WASHINGTON — The United States is evaluating information received from France which Paris has billed as proof that chemical weapons have been used in Syria, a US official said Thursday.
“I can confirm for you that we have received the information from the French,” State Department spokeswoman Jen Psaki told reporters, after French officials said they had evidence that sarin gas had been used in Syria.
“We will take a close look at this, just like we take a close look at any information that’s provided, and we always recommend that any country provide information as well to the UN for their full investigation.”
But Psaki warned the US did not intend to “evaluate or litigate in public” whatever information it has received from Paris.
“We are still looking into finalizing the facts, looking into confirming the facts,” she said, denying that the close inspection of the French information was pouring doubt on its credibility.

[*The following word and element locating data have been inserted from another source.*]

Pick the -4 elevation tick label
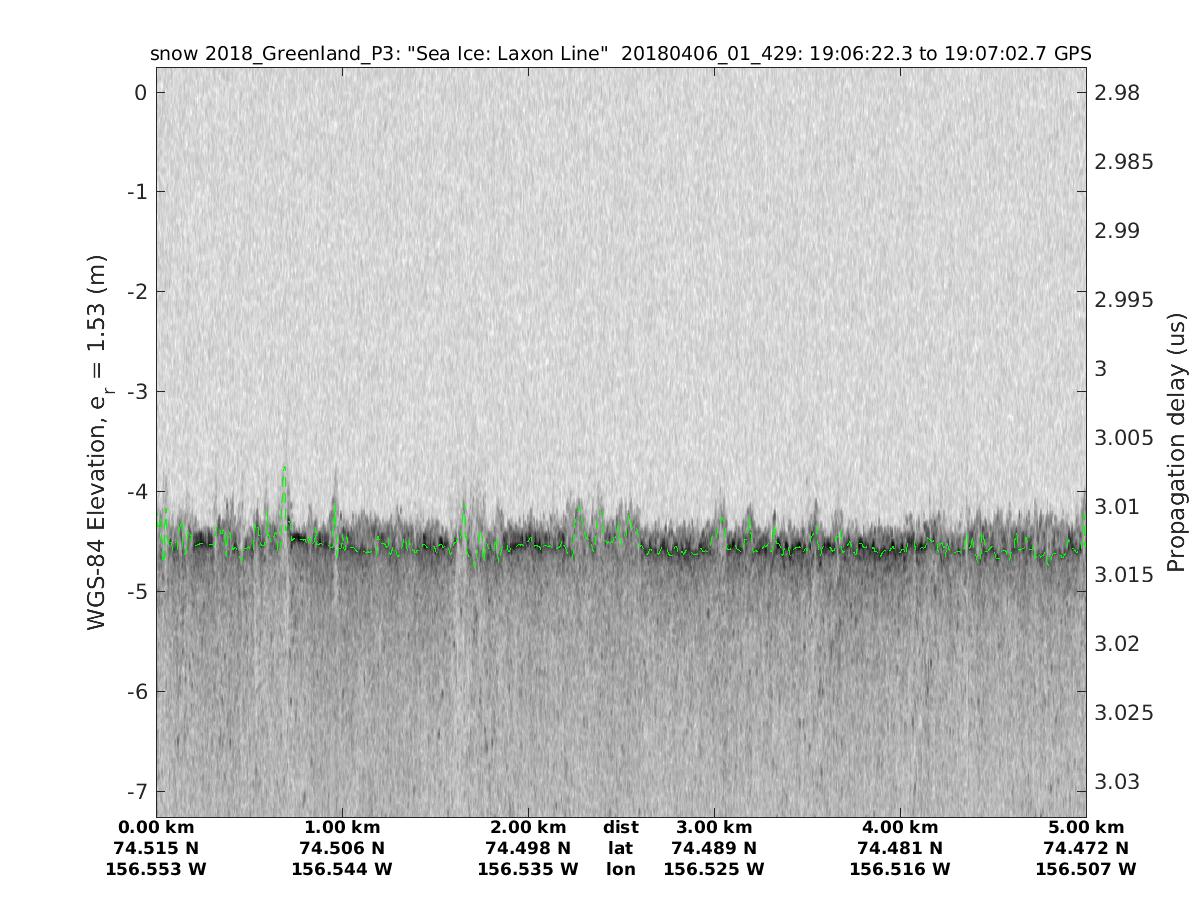 [x=136, y=491]
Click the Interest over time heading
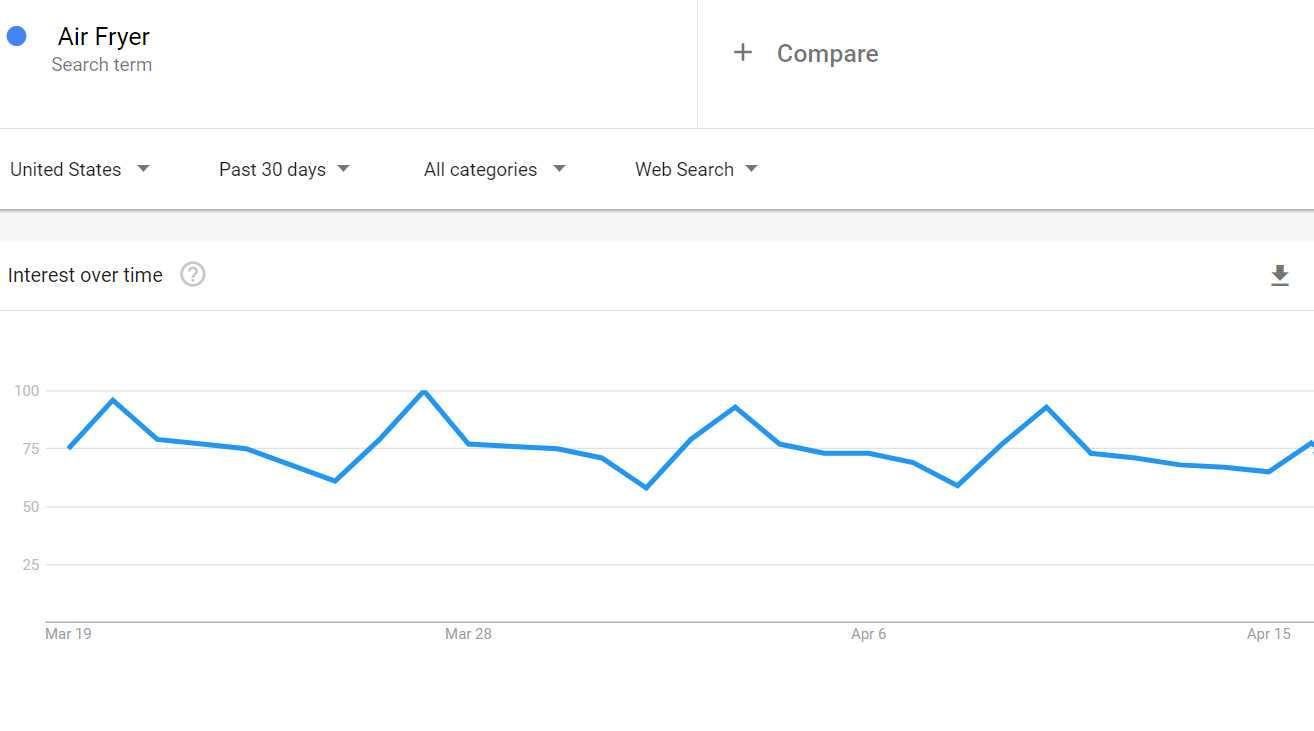Viewport: 1314px width, 731px height. tap(85, 275)

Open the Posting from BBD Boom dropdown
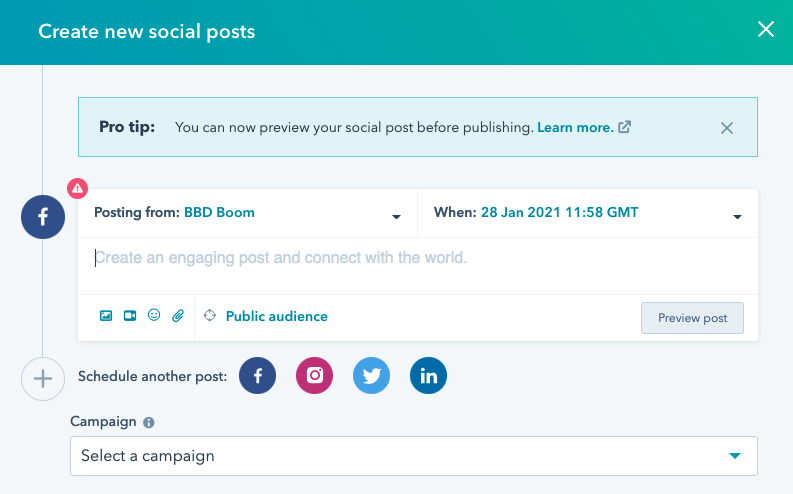pos(248,213)
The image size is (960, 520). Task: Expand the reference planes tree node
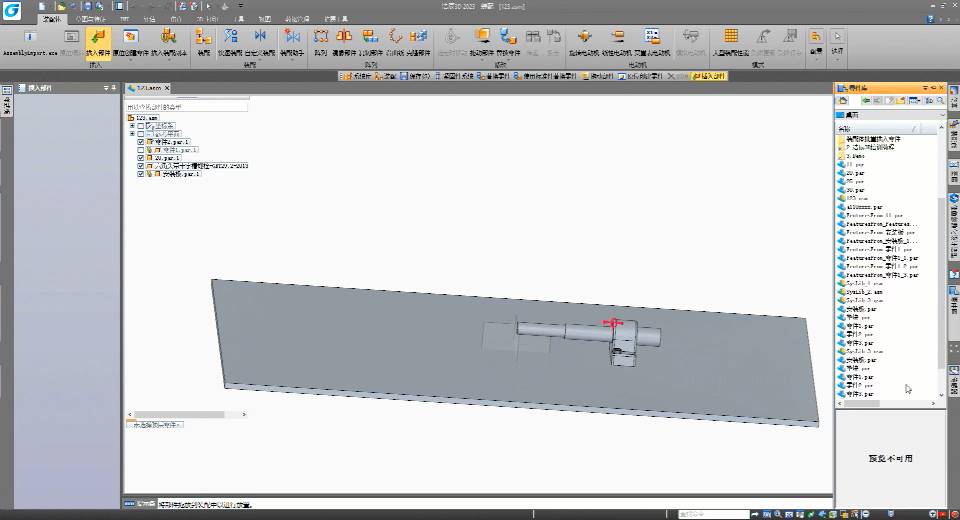[132, 134]
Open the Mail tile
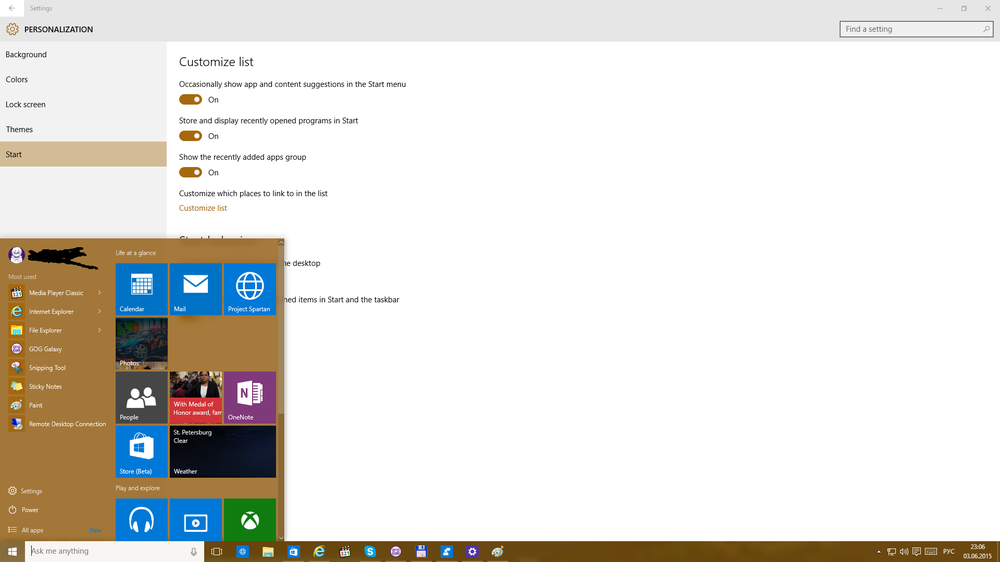The image size is (1000, 562). (x=195, y=289)
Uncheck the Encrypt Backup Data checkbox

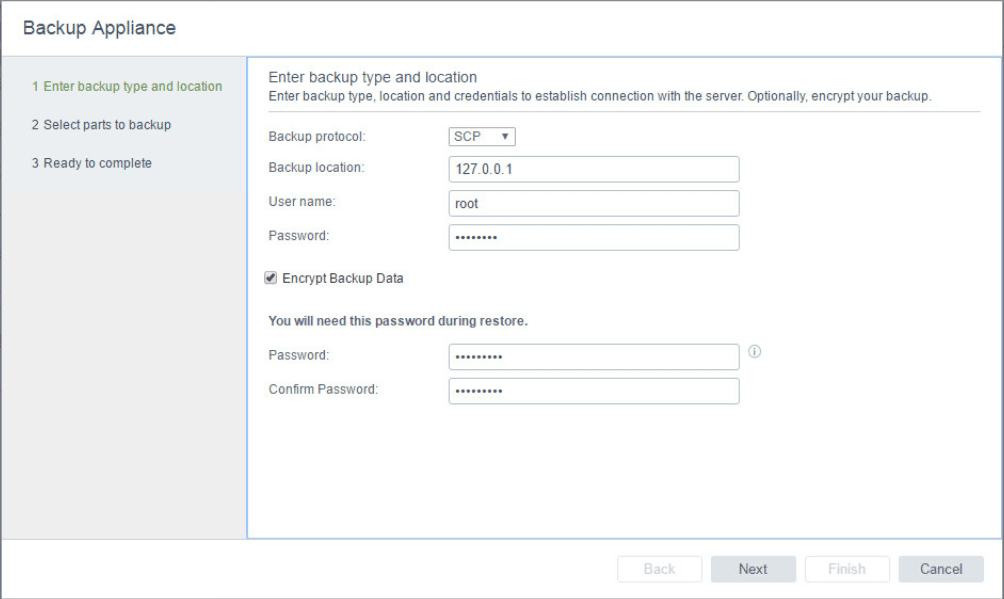tap(271, 278)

“We’re doing our own due diligence on this,” Psaki stressed.
US President Barack Obama has said that any use of chemical weapons in the Syria conflict, now in its third year, would violate a US “red line.” But amid mounting reports such arms have been used, Washington has proceeded cautiously.
Amid mounting pressure for the US to act, Secretary of State John Kerry called on France on Wednesday to share its evidence of chemical weapons use.
French Foreign Minister Laurent Fabius personally called Kerry on Monday and informed him that all the information at France’s disposal would be transmitted to Washington.
France has described the evidence of sarin use as a development that obliges the international community to act.
But memories remain strong in the United States about the false evidence that former Iraqi leader Saddam Hussein had stockpiled chemical weapons, which was used to justify the 2003 US invasion of Iraq.